■ **ЗАДАНИЕ**
Подхватите, пожалуйста, отрывок из дневника, приведенный ниже, и допишите к нему продолжение, которое начинается сразу после последнего предложения.

■ **ОТРЫВОК ИЗ ДНЕВНИКА**
- - -

Решил снизить «потребление табака» – на треть хотя бы, ибо конца кризису не предвидится.
5.9.90.
***
Два месяца Люся в больнице – и никаких сдвигов. Только-только поняли, в чем дело. Два месяца жизнь крутится вокруг больницы. И до этого – с двухнедельным зыбким перерывом – было полтора месяца. Тогда, правда, было чуть полегче. Был сегодня в больнице дважды. Сдвигов никаких. <…>
Звонил Канчуков – так, ни о чем, малость потрепаться. Раздраженный на московские нехватки. Организует у себя в Загорске видеосалон – «чтоб был, как самогонный аппарат: завел, запустил – и денежки капают помаленьку». Потом был анекдотический звонок от декана: ректор просил меня и Колю Капустина повыпускать немного нашу многотиражку, пока нет редактора. <…> Они думают, что газету можно этак вот «повыпускать». Разумеется, отказался. Услыхав голос Холодова, подумал, что он начнет в колхоз меня посылать.

- - -

■ **ДАННЫЕ ДЛЯ ИЗУЧЕНИЯ**
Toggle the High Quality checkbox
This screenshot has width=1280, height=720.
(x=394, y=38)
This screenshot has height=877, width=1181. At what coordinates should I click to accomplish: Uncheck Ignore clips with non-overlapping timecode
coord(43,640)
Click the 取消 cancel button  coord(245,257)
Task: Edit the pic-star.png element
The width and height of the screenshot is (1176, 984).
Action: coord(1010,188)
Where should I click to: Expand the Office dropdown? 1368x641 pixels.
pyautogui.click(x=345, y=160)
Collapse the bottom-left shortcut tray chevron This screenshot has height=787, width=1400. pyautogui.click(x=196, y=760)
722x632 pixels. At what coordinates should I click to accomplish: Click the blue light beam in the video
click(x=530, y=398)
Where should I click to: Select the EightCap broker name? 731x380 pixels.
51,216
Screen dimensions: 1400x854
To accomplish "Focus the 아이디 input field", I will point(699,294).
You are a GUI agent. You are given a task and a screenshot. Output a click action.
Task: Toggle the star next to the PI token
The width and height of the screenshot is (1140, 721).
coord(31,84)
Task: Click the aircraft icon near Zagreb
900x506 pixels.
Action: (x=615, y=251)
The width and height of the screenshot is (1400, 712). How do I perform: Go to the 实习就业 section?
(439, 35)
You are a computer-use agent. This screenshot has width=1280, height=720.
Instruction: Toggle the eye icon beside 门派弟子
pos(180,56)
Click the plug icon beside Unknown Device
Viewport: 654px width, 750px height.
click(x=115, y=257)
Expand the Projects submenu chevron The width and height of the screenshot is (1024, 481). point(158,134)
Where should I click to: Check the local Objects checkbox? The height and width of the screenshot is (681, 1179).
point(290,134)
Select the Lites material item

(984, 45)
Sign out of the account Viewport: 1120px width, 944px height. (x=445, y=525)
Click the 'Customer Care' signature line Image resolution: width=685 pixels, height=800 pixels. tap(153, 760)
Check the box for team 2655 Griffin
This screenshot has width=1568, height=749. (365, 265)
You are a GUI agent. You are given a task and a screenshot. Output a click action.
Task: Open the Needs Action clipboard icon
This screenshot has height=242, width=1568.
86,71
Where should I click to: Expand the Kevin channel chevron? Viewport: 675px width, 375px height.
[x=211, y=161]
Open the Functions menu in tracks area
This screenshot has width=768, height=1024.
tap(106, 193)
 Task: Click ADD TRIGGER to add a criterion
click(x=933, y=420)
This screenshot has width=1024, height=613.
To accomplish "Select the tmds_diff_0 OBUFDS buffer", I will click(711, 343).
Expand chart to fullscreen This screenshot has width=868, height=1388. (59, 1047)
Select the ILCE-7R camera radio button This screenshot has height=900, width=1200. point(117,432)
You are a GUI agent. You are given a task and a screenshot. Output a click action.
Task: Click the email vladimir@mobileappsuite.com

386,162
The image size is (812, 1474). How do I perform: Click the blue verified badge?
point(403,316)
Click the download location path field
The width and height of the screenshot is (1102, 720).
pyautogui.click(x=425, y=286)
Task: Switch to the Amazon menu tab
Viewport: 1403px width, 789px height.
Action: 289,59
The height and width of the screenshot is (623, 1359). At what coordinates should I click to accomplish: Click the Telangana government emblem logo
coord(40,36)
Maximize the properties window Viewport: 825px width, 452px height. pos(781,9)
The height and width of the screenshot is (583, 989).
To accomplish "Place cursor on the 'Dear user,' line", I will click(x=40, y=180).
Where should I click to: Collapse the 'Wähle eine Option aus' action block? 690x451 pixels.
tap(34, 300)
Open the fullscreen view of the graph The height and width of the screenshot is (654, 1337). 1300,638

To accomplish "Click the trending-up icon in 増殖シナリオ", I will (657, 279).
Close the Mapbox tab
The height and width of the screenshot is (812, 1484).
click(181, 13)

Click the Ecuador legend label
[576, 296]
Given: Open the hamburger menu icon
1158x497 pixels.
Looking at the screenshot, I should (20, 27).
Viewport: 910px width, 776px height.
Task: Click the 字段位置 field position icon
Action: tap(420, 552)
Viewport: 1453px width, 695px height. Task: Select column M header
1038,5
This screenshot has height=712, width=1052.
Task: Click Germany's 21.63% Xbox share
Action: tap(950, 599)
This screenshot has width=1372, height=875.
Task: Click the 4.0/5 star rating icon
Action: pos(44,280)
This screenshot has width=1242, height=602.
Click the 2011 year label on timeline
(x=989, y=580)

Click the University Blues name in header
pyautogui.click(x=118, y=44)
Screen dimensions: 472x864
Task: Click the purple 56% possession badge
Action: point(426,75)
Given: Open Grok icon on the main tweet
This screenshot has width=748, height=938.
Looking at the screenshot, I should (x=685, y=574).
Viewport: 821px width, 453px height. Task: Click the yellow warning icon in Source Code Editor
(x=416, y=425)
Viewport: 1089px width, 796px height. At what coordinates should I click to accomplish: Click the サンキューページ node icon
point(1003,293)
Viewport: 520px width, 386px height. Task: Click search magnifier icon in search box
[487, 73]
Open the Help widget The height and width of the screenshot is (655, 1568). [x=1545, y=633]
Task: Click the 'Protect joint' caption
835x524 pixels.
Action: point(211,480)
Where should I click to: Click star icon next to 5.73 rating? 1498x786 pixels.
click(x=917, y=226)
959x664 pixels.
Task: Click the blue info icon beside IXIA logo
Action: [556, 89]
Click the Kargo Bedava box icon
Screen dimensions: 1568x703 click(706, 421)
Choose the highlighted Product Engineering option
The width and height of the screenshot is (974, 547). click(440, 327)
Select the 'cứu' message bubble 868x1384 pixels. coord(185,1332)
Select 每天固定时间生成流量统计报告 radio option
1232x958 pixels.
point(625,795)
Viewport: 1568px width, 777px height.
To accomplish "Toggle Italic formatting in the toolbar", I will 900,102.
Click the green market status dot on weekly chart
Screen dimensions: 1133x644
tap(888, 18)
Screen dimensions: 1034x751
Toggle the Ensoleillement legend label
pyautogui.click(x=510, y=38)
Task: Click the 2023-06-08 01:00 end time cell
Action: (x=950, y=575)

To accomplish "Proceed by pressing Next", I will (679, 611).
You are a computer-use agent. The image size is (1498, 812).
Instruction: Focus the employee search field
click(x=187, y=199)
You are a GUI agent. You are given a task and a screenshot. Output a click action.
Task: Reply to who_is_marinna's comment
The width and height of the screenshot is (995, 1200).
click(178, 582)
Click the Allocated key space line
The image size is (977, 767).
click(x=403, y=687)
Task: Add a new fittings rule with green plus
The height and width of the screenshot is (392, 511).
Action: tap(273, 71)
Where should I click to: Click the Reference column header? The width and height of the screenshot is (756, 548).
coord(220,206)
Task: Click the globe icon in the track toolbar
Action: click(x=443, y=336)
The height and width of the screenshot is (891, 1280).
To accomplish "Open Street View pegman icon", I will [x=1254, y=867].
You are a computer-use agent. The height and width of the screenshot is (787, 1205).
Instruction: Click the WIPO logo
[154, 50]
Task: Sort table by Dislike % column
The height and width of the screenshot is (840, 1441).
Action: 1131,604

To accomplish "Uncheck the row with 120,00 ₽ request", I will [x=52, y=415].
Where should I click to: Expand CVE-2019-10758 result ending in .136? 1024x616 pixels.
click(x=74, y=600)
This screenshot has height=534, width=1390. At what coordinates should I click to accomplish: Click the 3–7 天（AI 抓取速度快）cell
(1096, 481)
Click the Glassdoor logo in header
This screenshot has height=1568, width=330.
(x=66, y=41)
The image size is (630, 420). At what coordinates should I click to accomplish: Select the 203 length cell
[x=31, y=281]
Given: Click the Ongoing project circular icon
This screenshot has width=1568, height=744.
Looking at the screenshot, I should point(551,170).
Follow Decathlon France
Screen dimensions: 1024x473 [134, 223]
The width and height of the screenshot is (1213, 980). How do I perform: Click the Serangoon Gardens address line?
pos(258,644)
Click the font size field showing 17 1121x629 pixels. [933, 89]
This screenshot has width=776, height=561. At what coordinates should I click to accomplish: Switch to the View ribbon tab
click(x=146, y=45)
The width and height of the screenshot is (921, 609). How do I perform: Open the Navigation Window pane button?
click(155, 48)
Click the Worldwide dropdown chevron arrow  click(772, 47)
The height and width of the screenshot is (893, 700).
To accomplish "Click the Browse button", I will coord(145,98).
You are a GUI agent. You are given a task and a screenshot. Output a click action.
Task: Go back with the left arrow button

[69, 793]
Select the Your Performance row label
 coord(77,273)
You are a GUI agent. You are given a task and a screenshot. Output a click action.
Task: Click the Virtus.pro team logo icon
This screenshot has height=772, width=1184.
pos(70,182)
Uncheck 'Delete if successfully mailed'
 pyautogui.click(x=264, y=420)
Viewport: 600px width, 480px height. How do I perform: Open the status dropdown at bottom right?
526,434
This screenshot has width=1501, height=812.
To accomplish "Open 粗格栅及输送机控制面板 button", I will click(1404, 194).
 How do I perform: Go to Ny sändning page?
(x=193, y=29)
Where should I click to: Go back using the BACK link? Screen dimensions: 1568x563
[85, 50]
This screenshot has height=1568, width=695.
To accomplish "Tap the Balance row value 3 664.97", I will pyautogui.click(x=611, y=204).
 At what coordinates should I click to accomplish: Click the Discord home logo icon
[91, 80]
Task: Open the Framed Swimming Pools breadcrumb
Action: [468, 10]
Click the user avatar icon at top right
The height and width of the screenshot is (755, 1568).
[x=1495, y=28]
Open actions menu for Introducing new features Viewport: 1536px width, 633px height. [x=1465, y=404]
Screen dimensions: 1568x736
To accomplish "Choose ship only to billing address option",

- - -

■ **РЕЗУЛЬТАТ**
Пришла «ЛГ» и «Русская литература», в которой начинают печатать «Русскую идею» Бердяева. Вот уж – «хорошая мысля приходит опосля» и всем сразу – после того, как издали в сборнике (того же издательства «Наука»), в «Вопросах философии» и т. д. В Литературке ничего особенно выдающегося. Только Непомнящий ругает советскую пушкинистику, тянет одеяло на себя, а Пушкина – в религиозные поэты, а не то – в акыны какие-то.
Обнаружился новый дефицит – типографской краски. Молю бога, чтобы вышли два журнала с моими статьями – № 9 «Лит. обозрения» и № 10 «Знамени». Я уж махнул рукой на «Волгу» № 6 и № 9. А те две публикации дали бы мне около тысячи и маленько закрепили бы имя.
Читаю «Утоление жажды» и нахожу, что это совсем не так плохо, как казалось всем, в том числе и Наталье Ивановой. В этом романе есть всё, что потом развернулось в московском цикле и в последних романах, особенно «Время и место».
6.9.90.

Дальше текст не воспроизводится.